There’s a hint of autumn in the air, and that can mean but one thing: we’re up to our eyeballs in tomatoes. We’ve been handing them out like candy, while curating tomato recipes all our own.
Speaking of which, back in college, my Danish friend whipped up a tomato pie. I did not, at the time, consider tomatoes my friends; so when she put that plate in front of me I was a bit aghast. Not one to be rude, I gave it a try; I even liked it. So for the past few years I’ve been trying to find a recipe that lives up to the memory (and no, I can’t ask my friend–she doesn’t use recipes . . . if you can even imagine).

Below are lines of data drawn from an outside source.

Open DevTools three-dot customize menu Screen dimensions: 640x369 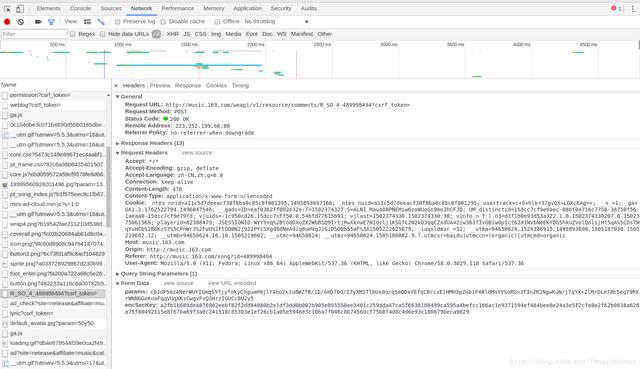click(x=633, y=9)
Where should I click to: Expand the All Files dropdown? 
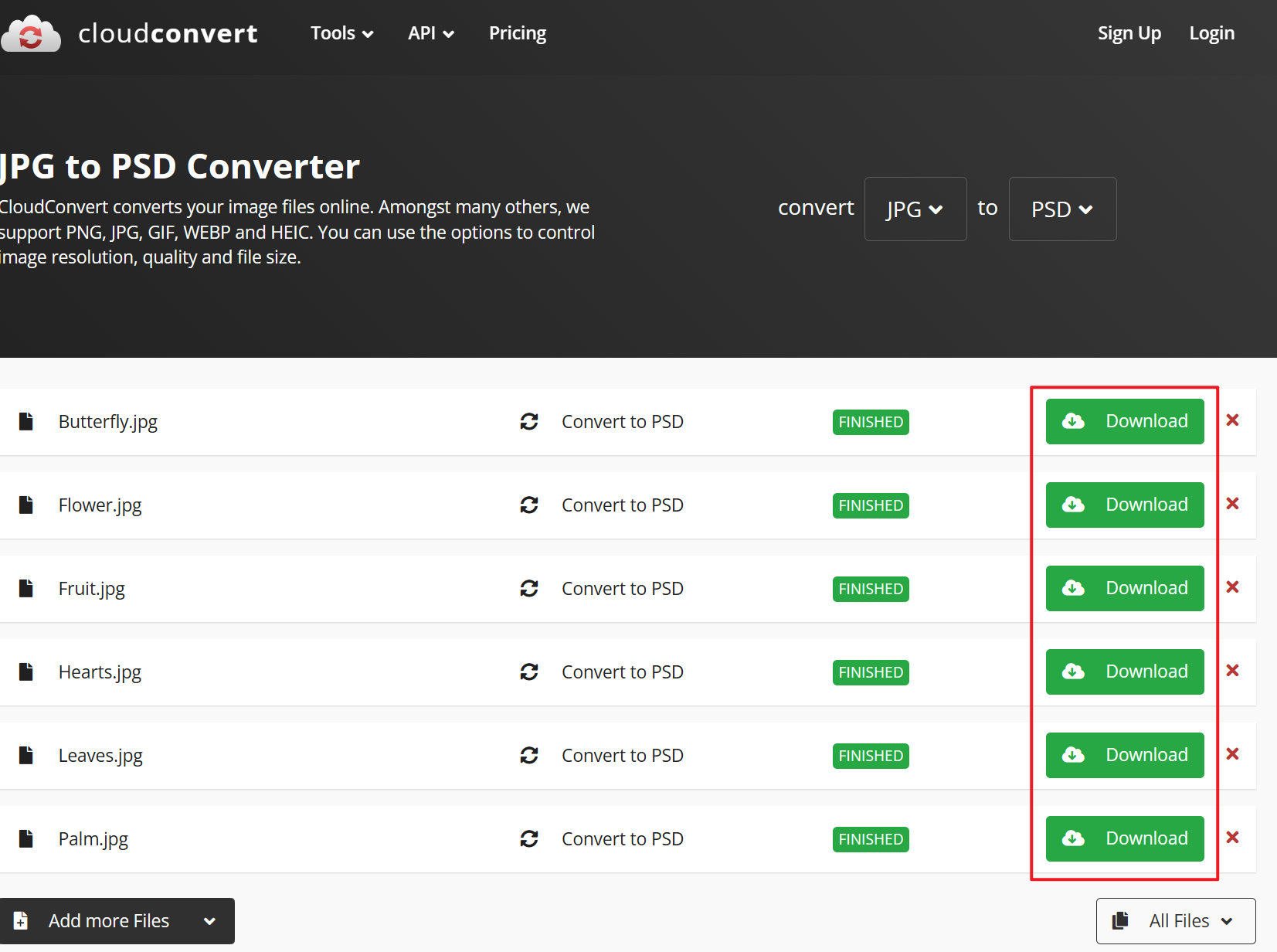pos(1175,921)
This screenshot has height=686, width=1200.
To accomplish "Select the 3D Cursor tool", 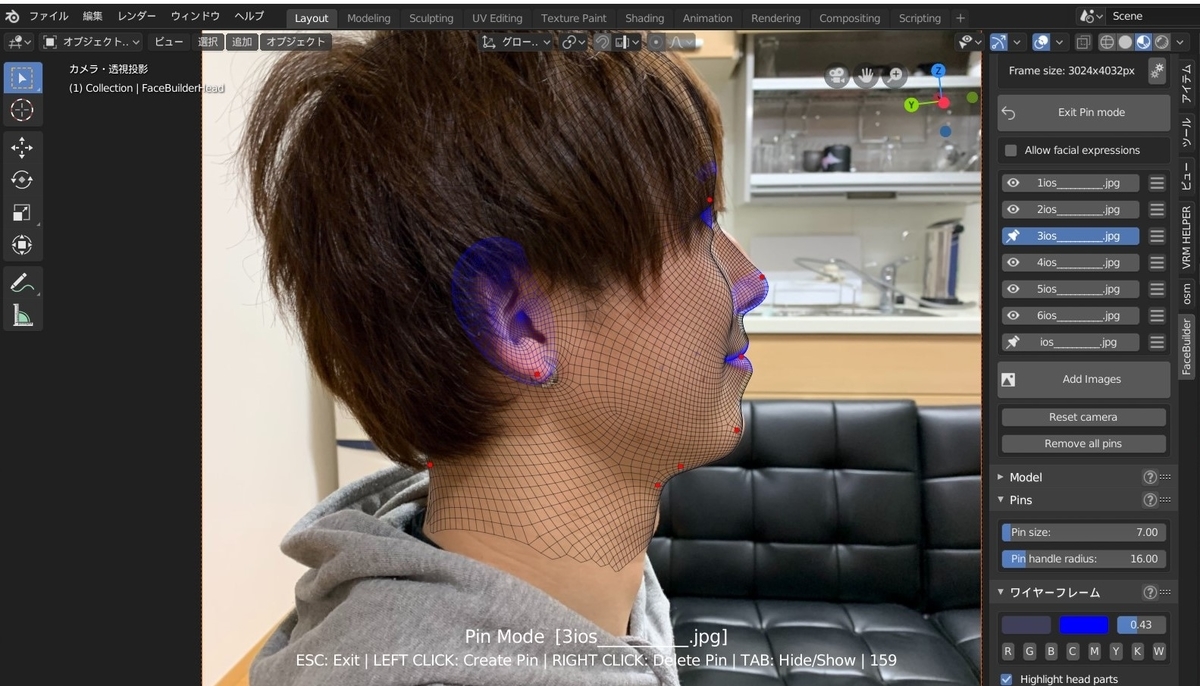I will (22, 111).

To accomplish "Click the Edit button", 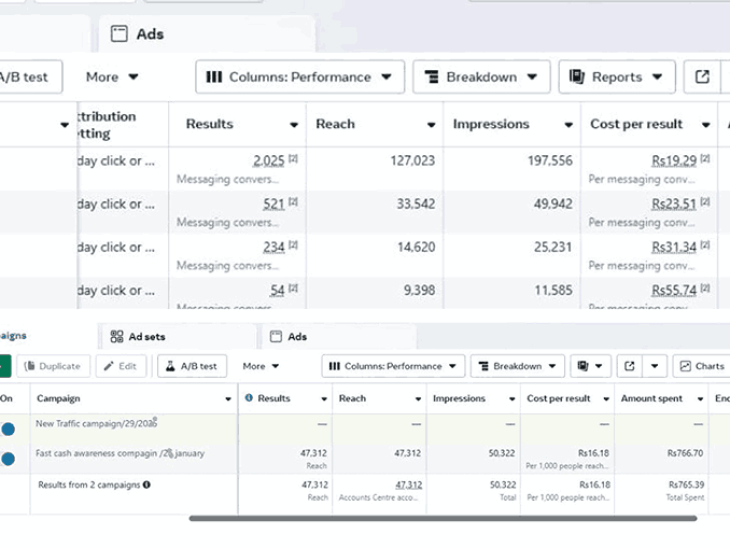I will coord(121,366).
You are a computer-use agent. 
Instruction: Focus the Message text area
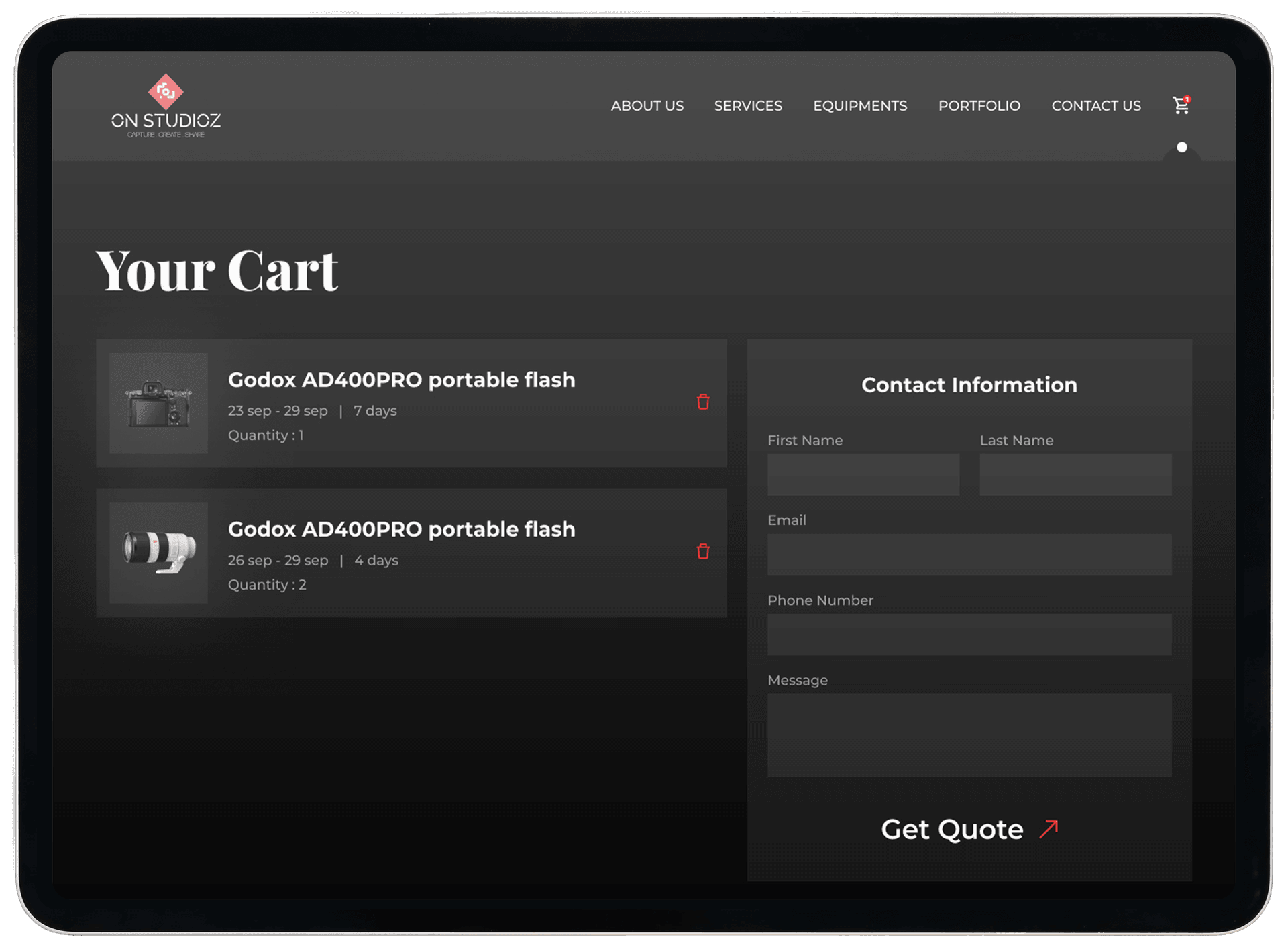tap(969, 735)
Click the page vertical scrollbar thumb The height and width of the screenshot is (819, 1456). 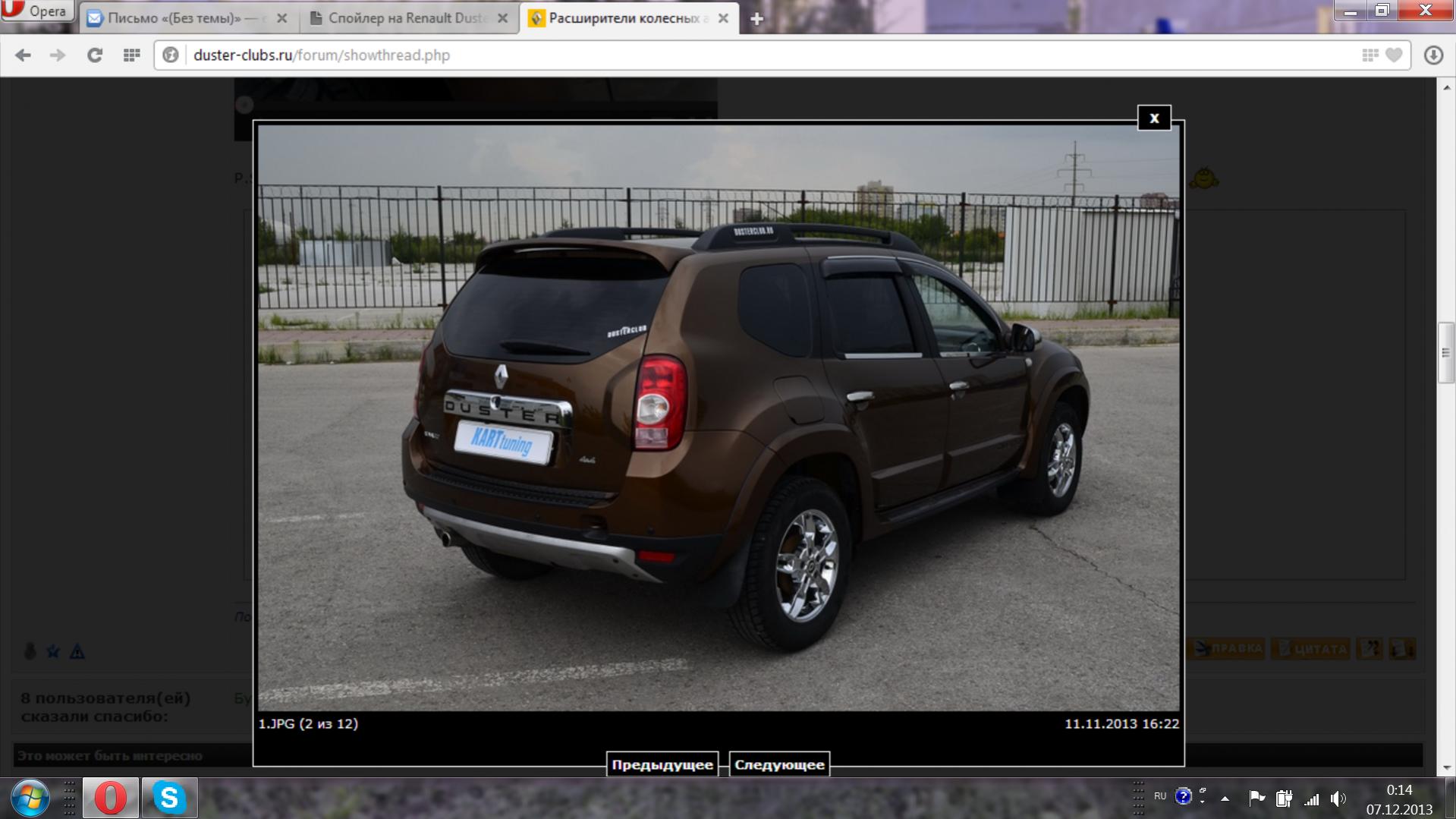1445,353
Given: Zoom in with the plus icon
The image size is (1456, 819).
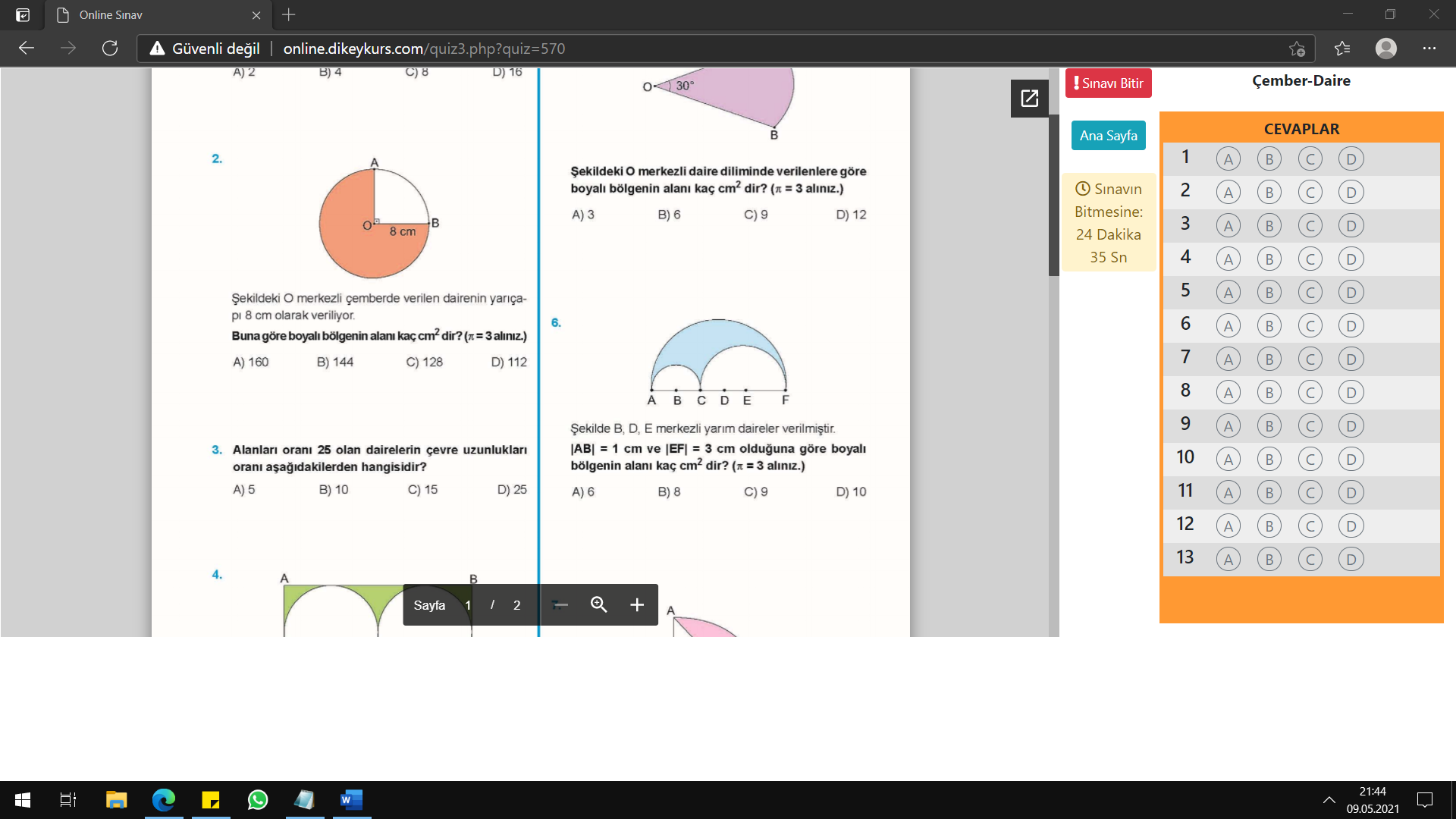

But here’s the thing, all recipes happened upon used mayonnaise. I kept trying them because 1) said mayonnaise was used in varying degrees; 2) the photos looked scrumptious; and 3) the reviews were stellar. Yet when all was said and done, the outcome remained the same: I’d sit down to savor my pie, put a forkful in my mouth, and taste nothing but the mayo. Gag a maggot!
This year I was determined to find a recipe sans wretched ingredient. I was victorious. Better yet, after making said recipe, I’ve only this to say: WE’VE GOT A WINNER, PEOPLE! Actually, today only, it’s a two-for-one special:
Rosemary was my herb of choice. It’s one of the few herbs in my garden I recognize, for certain. Also, the plants have been dying off during the winter. So. I’m trying to enjoy whilst I can. The crust was light, flaky perfection; the tart so tasty, it may have brought tear to my eye.
Highly recommended, my friends, highly recommended . . .
For the record, it looked quite lovely, as well. Granted, I could only find my deep tart pan, so the tomatoes were covered in cheesy goodness–but you could see them. I’m not sure what happened with the cell phone pic. The tomats completely disappeared, even before the filter–but they were there, I promise!